Dieu ! que je suis contente d’avoir écrit exactement ce que je pense !


Vendredi 26 mai. — Ma tante dit qu’A… n’est qu’un enfant.

— C’est vrai, dit maman.

Ces paroles parfaitement vraies me montrent que je me suis salie pour rien, car enfin je me suis salie, sans amour et sans intérêt… C’est vexant !

Après son départ à Rome, je me suis regardée dans la glace, croyant que mes lèvres avaient changé de couleur. Nulle personne n’est aussi sensitive que moi ! Depuis que ma figure est souillée, je me sens sale comme après vingt-quatre heures de voyage en chemin de fer.

A… aura le droit de dire que je l’aimais et que j’ai été bien malheureuse de ce mariage manqué.

Un mariage manqué est toujours une tache sur la vie d’une jeune fille.

Tout le monde dira que nous nous aimions. Mais personne ne dira que le refus vient de moi. Nous ne sommes ni assez aimés ni assez grands pour ça.

D’ailleurs les apparences donneront raison à ceux qui le diront ; cela me fait enrager…

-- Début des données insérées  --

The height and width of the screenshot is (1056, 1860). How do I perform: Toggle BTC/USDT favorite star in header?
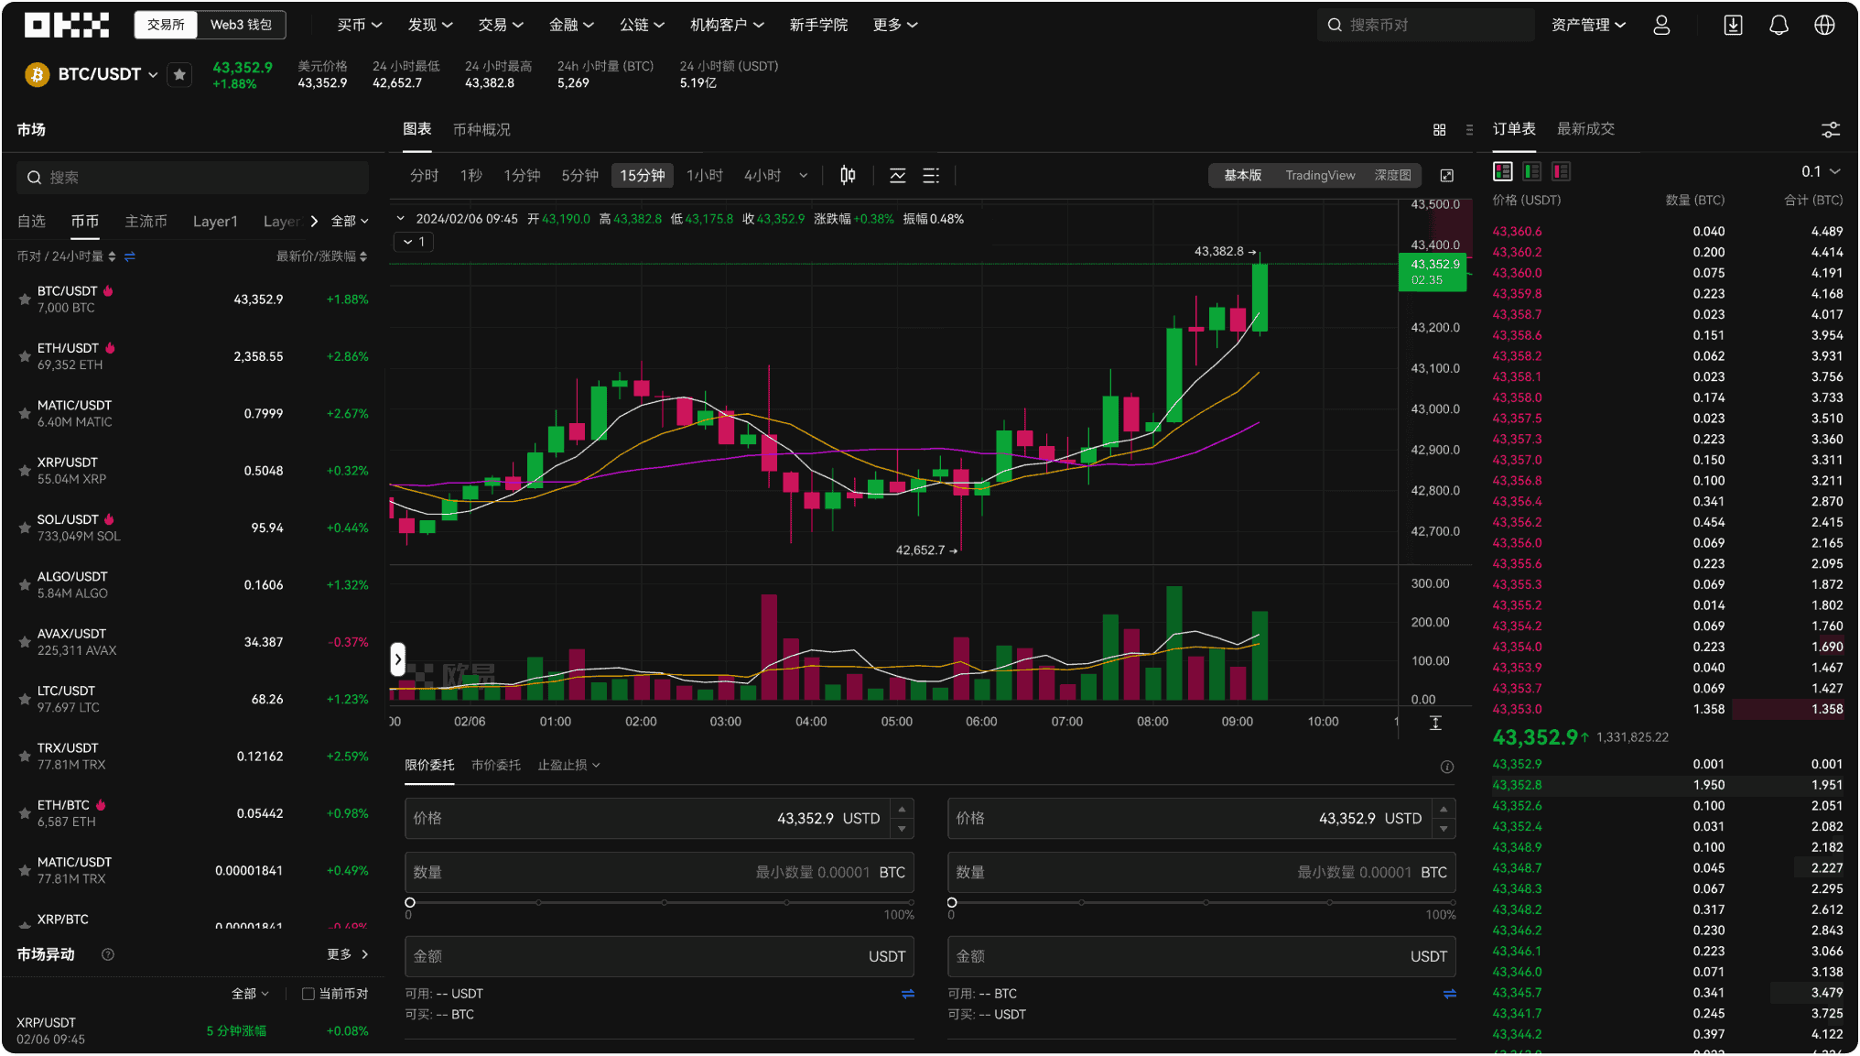click(x=179, y=74)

Sans ces quelques paroles de V…, je n’aurais jamais été si loin… « Ô jeune fille ! vous êtes bien jeune encore !… » Au fait j’avais besoin, pour calmer mon amour-propre, d’entendre toutes ces offres de mariage. Remarquez que je n’ai rien dit de positif ; j’ai laissé parler, mais comme je me laissais prendre les mains et les baiser, le jeune présomptueux n’a pas remarqué le ton, et, tout heureux et tout surexcité, n’est entré en défiance de rien.